Two years after being awarded a contract to upgrade safety-critical instrumentation and control systems at Fortum’s Loviisa nuclear power plant in Finland, Rolls-Royce has successfully installed and commissioned the first digital I&C systems during the planned 2016 outage.

The modernisation project, which is due for completion by the end of 2018, involves upgrading analogue I&C systems with digital safety I&C systems using Rolls-Royce Spinline® technology in both units at Loviisa.

Ulf Linden, deputy plant manager of the Loviisa nuclear power plant and owner of the I&C renewal project said: “We are highly satisfied with the performance of Rolls-Royce. They have worked closely with our own project and plant organisation, to successfully deliver this key stage of the I&C project in accordance with the planned outage schedule.”

The modernisation project at Loviisa is designed to support the safe and reliable operation of the Finnish nuclear power plant until the end of its operational lifetime. Unit 1 at Loviisa started commercial operation in 1977 and has a licence to operate until 2027, while unit 2 entered commercial operation in 1980 and is licensed to operate until 2030. The units are VVER-440 type pressurised water reactors.

The present automation upgrade project started in May 2014, and is the second  attempt to renew the automation at the plant.

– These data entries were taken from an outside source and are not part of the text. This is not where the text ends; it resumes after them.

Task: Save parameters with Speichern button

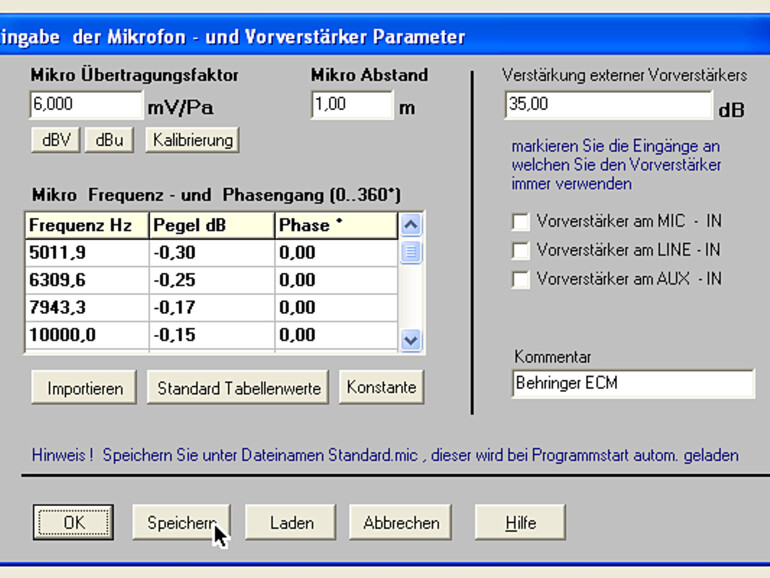Action: click(x=181, y=522)
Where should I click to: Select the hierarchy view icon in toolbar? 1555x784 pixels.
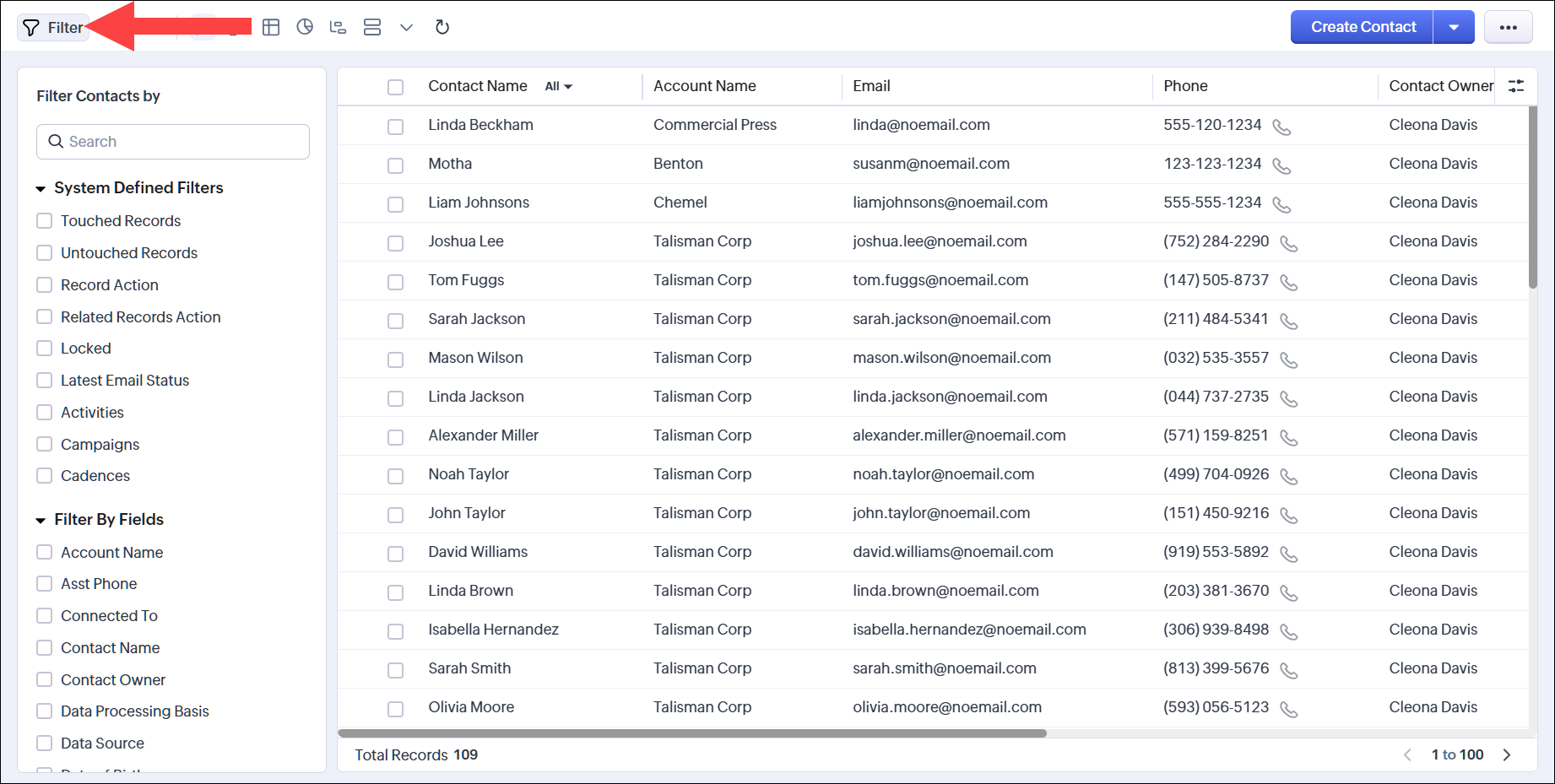click(338, 27)
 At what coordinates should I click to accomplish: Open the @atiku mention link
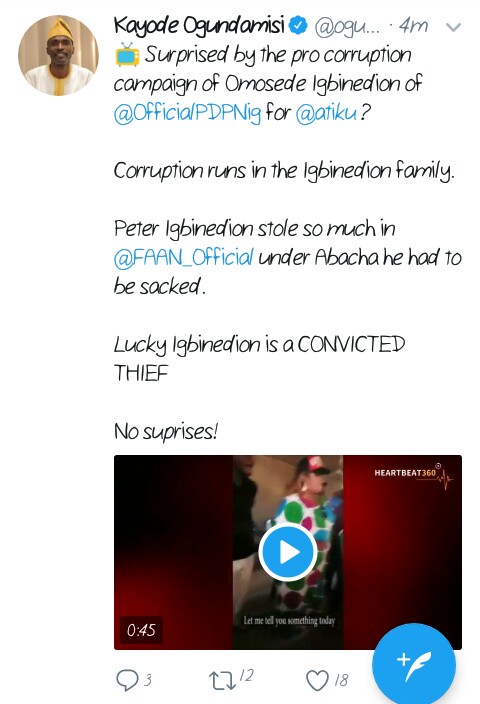[x=326, y=113]
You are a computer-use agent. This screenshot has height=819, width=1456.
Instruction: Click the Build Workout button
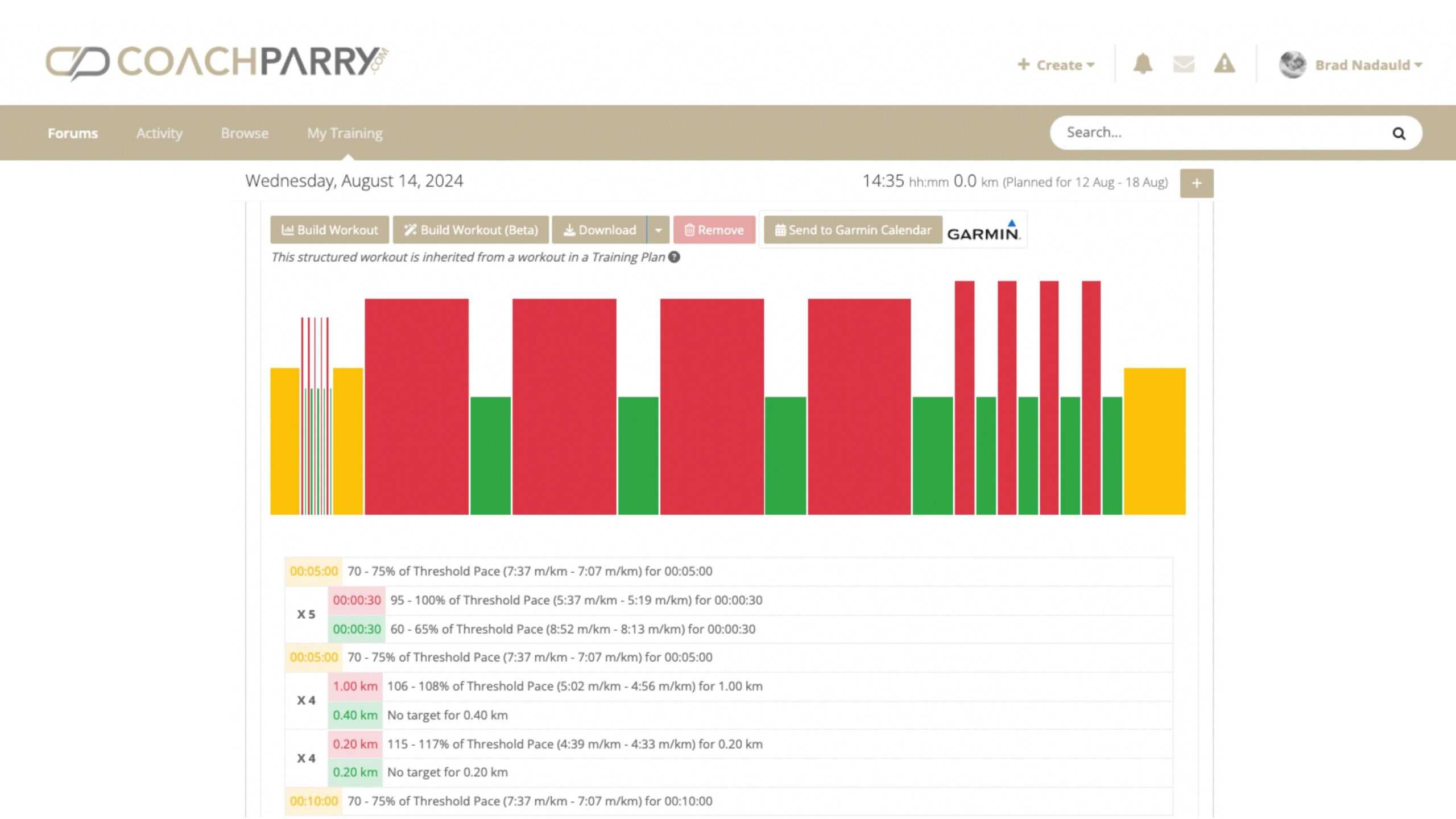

The first project, Loviisa Automation Renewal, dubbed Lara, was awarded to a consortium of Areva and Siemens and started in 2005. It was terminated in early 2014, when both parties (supplier and purchaser) agreed that the large scope and considerable complexity of the project meant it would be significantly delayed. The Lara project scope included renewal of all automation systems across both units. It also included renewal of control rooms and simulators.

The new project, called Elsa, for which Rolls-Royce was selected as main contractor, had a more limited (although still ambitious) scope. To make the implementation more manageable the number of functions and systems to be renewed was reduced. Elsa (so-named because the project kick-off date was 14 October, which in Finland is the “name day” of Elsa) is confined to renewing the automation systems for reactor protection, reactor control, reactor power limitation and for the most important safety functions. The scope also includes improvements in the short and long term accident management systems.